ZADANIE DO WYKONANIA: Proszę wypisać z poniższego wykazu wszystkie wiersze, w których występuje słowo „resolution”.
—————
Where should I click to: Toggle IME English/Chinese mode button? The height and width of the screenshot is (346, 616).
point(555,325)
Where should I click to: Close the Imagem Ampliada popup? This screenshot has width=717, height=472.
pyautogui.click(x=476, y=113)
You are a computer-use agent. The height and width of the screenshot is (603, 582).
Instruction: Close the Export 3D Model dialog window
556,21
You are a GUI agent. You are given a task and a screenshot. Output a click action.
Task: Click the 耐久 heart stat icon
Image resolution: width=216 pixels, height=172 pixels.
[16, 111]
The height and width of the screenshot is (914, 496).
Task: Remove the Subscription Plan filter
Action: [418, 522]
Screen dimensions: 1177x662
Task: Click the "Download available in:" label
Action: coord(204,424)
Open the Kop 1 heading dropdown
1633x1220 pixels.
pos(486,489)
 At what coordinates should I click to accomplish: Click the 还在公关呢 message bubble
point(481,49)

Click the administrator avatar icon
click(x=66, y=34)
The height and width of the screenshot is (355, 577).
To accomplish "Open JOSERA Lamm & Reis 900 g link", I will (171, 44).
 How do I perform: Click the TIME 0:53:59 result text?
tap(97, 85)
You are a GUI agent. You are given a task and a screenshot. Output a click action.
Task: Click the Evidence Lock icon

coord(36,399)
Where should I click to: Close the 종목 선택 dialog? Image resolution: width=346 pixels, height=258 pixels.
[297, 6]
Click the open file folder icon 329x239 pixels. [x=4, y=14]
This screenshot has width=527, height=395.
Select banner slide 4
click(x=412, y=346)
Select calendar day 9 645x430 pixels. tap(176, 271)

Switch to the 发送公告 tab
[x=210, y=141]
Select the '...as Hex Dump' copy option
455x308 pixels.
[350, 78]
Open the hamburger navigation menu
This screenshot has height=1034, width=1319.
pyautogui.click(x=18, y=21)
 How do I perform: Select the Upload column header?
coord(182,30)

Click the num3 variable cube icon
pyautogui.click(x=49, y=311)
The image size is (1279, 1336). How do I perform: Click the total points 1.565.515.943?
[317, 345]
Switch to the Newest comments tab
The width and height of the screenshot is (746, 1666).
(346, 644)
—————
ODPOWIEDŹ NA ZADANIE:
Image resolution: width=216 pixels, height=172 pixels.
Where should I click to: Close the 종목 선택 dialog? Image resolution: width=346 pixels, height=258 pixels.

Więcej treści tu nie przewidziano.